= Paul Moorcraft =

British academic

Paul Leslie Moorcraft (born 1948 in Cardiff, Wales) is the director of the Centre for Foreign Policy Analysis in London and a visiting professor at Cardiff University's School of Journalism, Media and Cultural Studies.

==Biography==

===Personal life===
Moorcraft was born in 1948 in Cardiff, Wales. He attended Cantonian High School in Cardiff, and then Swansea University, University of Lancaster and Cardiff University. Moorcraft later studied at universities in the Middle East and in Southern Africa, including the (University of South Africa and the University of Harare).

Moorcraft married Susan van den Brink in 1987 on an island situated in Zimbabwe's Lake Kariba. In his memoirs, he said it happened "almost by accident". The marriage was dissolved in 1993. Moorcraft now lives in the Surrey Hills, near Guildford in the United Kingdom.

===Career===
Moorcraft has been the Director of the Centre for Foreign Policy Analysis since its establishment in 2004. It is an independent non-political organisation dedicated to conflict resolution. It has been active in various countries, but especially Sudan. The centre sent fifty observers for the 2010 national elections in both north and south Sudan.

In the course of his academic career Moorcraft taught full-time at the University of Zimbabwe, University of KwaZulu-Natal, University of Cape Town, University of the Witwatersrand, Cardiff MCC University, Baylor University, Deakin University, University of Waikato and Bournemouth University, as well as lecturing part-time at the Open University and University of Westminster. His subjects ranged from international politics to journalism.

Moorcraft has also worked for the British defence establishment. He is a former senior instructor at the Royal Military Academy, Sandhurst (1973–1975), and has also taught at the UK Joint Services Command and Staff College (1997–2000). Moorcraft also worked in corporate communications in the British Ministry of Defence in Whitehall. The Ministry of Defence recalled him for six months during the Iraq War in 2003.

Moorcraft has also pursued a career as a journalist. He was the editor of a range of security and foreign policy magazines, including Defence Review and Defence International. He worked for Time magazine, the BBC and most of the Western TV networks as a freelance producer and war correspondent. Moorcraft was a Distinguished Radford Visiting Professor in Journalism at Baylor University, Texas. Over the past three decades, he has worked in thirty war zones in Africa, the Middle East, Asia and the Balkans, often with irregular forces.

Moorcraft is also a crisis management consultant to such international blue-chip companies as Shell Oil, British Gas, 3M Corporation, Standard Bank etc., as well as for various government organisations.

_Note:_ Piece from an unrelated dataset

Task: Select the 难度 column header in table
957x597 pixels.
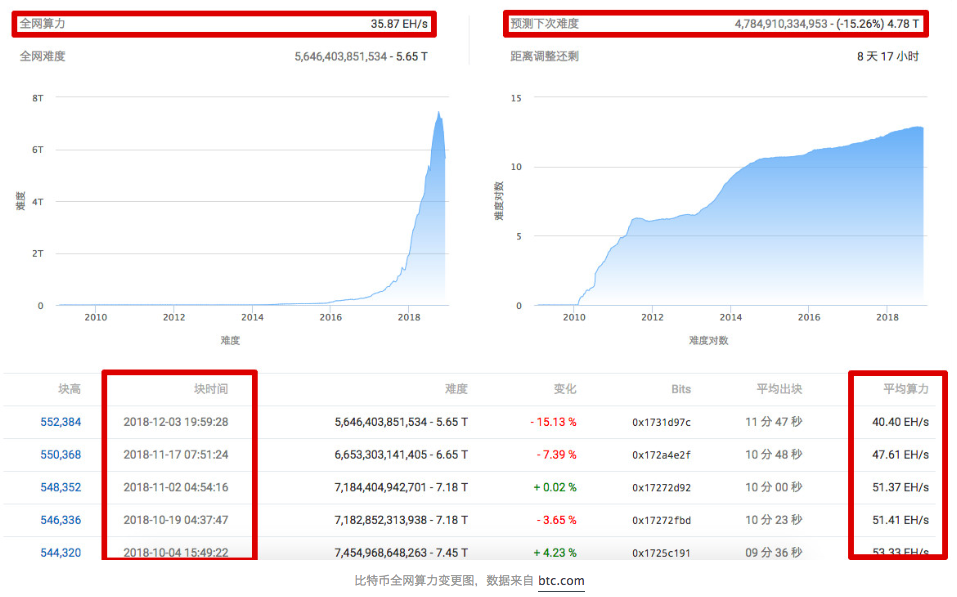Action: (456, 389)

He is the author of a range of books on military history, politics and crimes. Moorcraft is a media commentator and appears regularly on BBC TV and radio, as well as organizations such as Sky and Al Jazeera. He is also an op-ed/columnist for major international newspapers including The Guardian, Washington Times, Business Day, New Statesman and Western Mail. Moorcraft is a novelist, best known for his Anchoress of Shere (Poisoned Pen Press, 2002).

He lost some eyesight in one eye as a result of previous war injuries, and in 2009 lost the sight in his good eye after surgery to remove a brain tumour.

Moorcraft takes an active interest in raising awareness of dyscalculia in children.

==Criticism==
Moorcraft conducted one of the first major interviews with Robert Mugabe at the end of the Rhodesia War. Although initially praising the latter for a conciliatory attitude towards white Rhodesians in the new Zimbabwe, he would later become a harsh critic of the Mugabe regime.

Moorcraft also supported the war against Saddam Hussein in 2003, but later recanted his views in the light of the failure to find weapons of mass destruction. In 2006, he supported a total withdrawal of Western forces from Muslim countries, according to Sunday Express.

In April 2008, Moorcraft's views on church law and marriage, more specifically criticising the phenomenon of "wedding tourism", which involves couples seeking to be married in pretty rural parish churches with which they have no real connection, were heavily publicized in print, radio and TV in the UK.